Lund University Publications

The Regulation of Human Papillomavirus Type16 Early Gene Expression

• Mark

Abstract

Abstract
Human papillomaviruses (HPVs) are small non enveloped viruses that contain a double-stranded circular DNA genome of approximately 8kb in size. It has been estimated that approximately 5% of all cancers are caused by HPV infection. Cervical cancer represents the majority of HPV-associated anogenital cancers worldwide. HPV type16 (HPV16) accounts for 65% of cervical cancer and approximately 90% of the other HPV-associated cancers, such as head-and-neck-squamous cell carcinomas (HNSCC). Persistent infection is the critical risk factor for HPV16-associated cancer progression. Dysregulation of HPV16 gene expression, especially oncogenes E6/E7, viral replication and transcription factors E1/E2, and the highly pathogenic major... (More)

Abstract
Human papillomaviruses (HPVs) are small non enveloped viruses that contain a double-stranded circular DNA genome of approximately 8kb in size. It has been estimated that approximately 5% of all cancers are caused by HPV infection. Cervical cancer represents the majority of HPV-associated anogenital cancers worldwide. HPV type16 (HPV16) accounts for 65% of cervical cancer and approximately 90% of the other HPV-associated cancers, such as head-and-neck-squamous cell carcinomas (HNSCC). Persistent infection is the critical risk factor for HPV16-associated cancer progression. Dysregulation of HPV16 gene expression, especially oncogenes E6/E7, viral replication and transcription factors E1/E2, and the highly pathogenic major structural protein L1, may contribute to establishment of persistence that may, in the end, result in cancer. In this study, we demonstrated that cellular splicing factor hnRNP D and m6A modification of HPV16 mRNA play significant roles in the regulation of HPV16 gene expression.
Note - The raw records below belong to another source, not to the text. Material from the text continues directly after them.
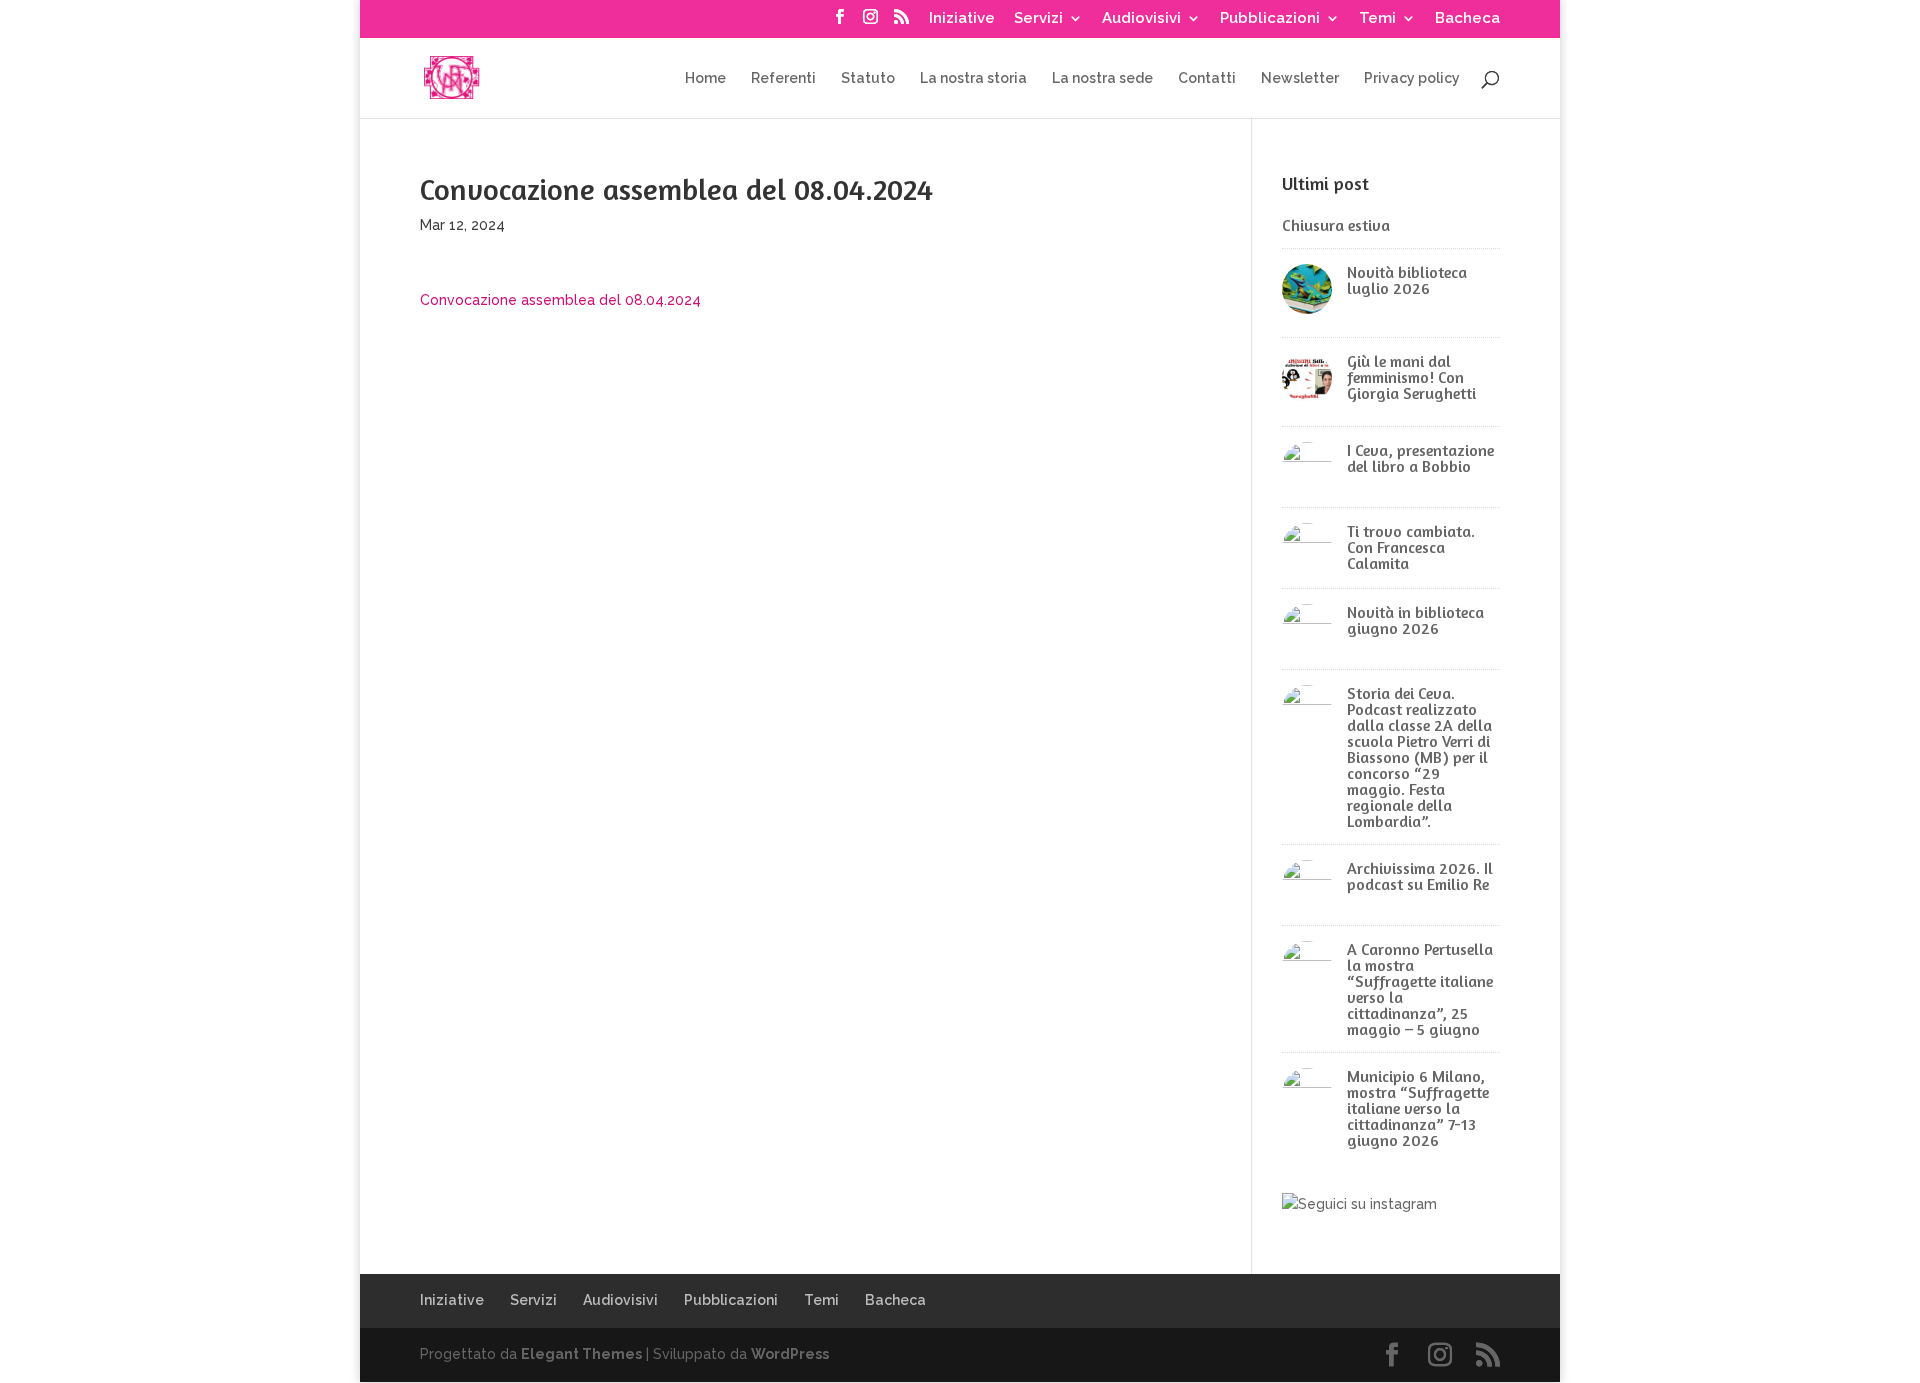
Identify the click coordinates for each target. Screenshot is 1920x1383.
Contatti (1207, 78)
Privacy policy (1412, 78)
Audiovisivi (1141, 19)
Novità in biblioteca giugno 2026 (1415, 620)
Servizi (1038, 19)
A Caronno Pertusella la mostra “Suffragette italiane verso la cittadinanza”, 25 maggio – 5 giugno (1420, 989)
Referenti (783, 78)
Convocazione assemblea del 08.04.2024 (560, 300)
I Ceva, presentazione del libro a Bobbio (1420, 458)
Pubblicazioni (1270, 19)
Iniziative (962, 19)
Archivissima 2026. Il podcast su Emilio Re (1420, 876)
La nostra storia (973, 78)
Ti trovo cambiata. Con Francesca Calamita (1411, 547)
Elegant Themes (581, 1354)
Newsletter (1300, 78)
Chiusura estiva (1336, 225)
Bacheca (1467, 19)
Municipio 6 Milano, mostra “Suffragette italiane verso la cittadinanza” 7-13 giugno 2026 (1418, 1108)
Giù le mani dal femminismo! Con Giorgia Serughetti (1411, 377)
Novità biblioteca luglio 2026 (1407, 280)
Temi (1377, 19)
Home (705, 78)
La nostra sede (1102, 78)
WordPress (790, 1354)
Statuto (868, 78)
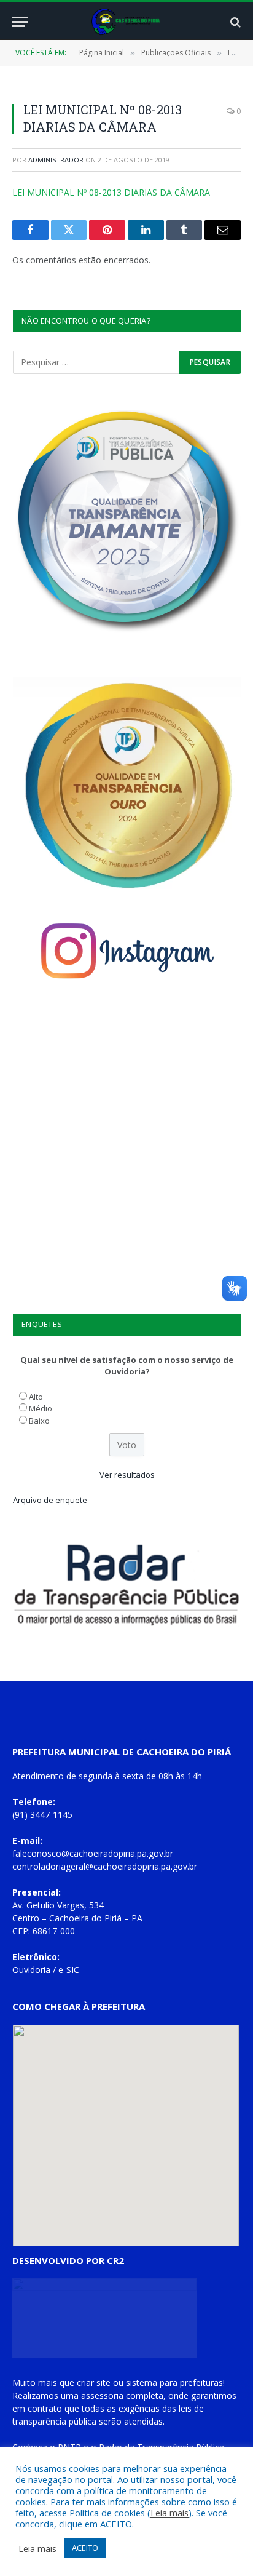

In addition, the long control region (LCR) of the HPV16 genome appears to control E6/E7 mRNA splicing, indicating that the LCR DNA may contain splicing regulatory elements.
Cellular RNA binding protein (RBP) hnRNP D acts as a splicing inhibitor of HPV16 E1/E2 and E6/E7 mRNAs, generating intron-containing E1 and E6 mRNAs. N- and C-termini of hnRNP D contributed to HPV16 mRNA splicing control differently. The N- terminus of hnRNP D played the core inhibitory function. Furthermore, the RGG domain of the C- terminus contributed to splicing inhibition by interacting with the splicing machinery. Also, hnRNP D intensively interacted with HPV16 mRNAs in an RRM1 dependent manner. As a result, the cytoplasmic levels of intron-retained HPV16 mRNAs were increased in the presence of hnRNP D. In addition, we detected direct binding of hnRNP D to HPV16 mRNAs in an HPV16-driven tonsillar cancer cell line and in HPV16-immortalized human keratinocytes. Furthermore, knockdown of hnRNP D in HPV16-driven cervical cancer cells enhanced the production of the HPV16 E7 oncoprotein. Our results suggest that hnRNP D plays significant roles in the regulation of HPV gene expression and HPV-associated cancer development.
HPV16 mRNA m6A modification also affected alternative splicing. Overexpression of m6A demethylase ALKBH5 promoted E6 mRNA production and altered L1 splicing by regulating exon skipping. Overexpression of methyltransferase METTL3 induced E1 mRNA production and altered L1 oppositely to ALKBH5. YTHDC1 worked as an m6A reader that could induce E6 mRNA production. Our results suggest that m6A-modifications of HPV16 mRNAs contribute to the control of HPV16 gene expression.
In summary, in this thesis we report that the cellular hnRNP D protein plays a major role in the control of production of the HPV16 E1 mRNA as well as in the production of the E7 oncogene mRNA. We also found yet unidentified splicing regulatory elements in the HPV16 E6 coding region that affected E6/E7 mRNA splicing. In addition, non-transcribed sequences in the LCR may contribute to E6/E7 splicing regulation by altering the association of RNA polymerase with RNA binding proteins required for HPV16 mRNA splicing during a co-transcriptional splicing process. Finally, we found that m6A modification of HPV16 mRNAs contribute to control of HPV16 gene expression at the level of RNA processing. Taken together, these results enhance our understanding of the carcinogenic human papillomavirus HPV16.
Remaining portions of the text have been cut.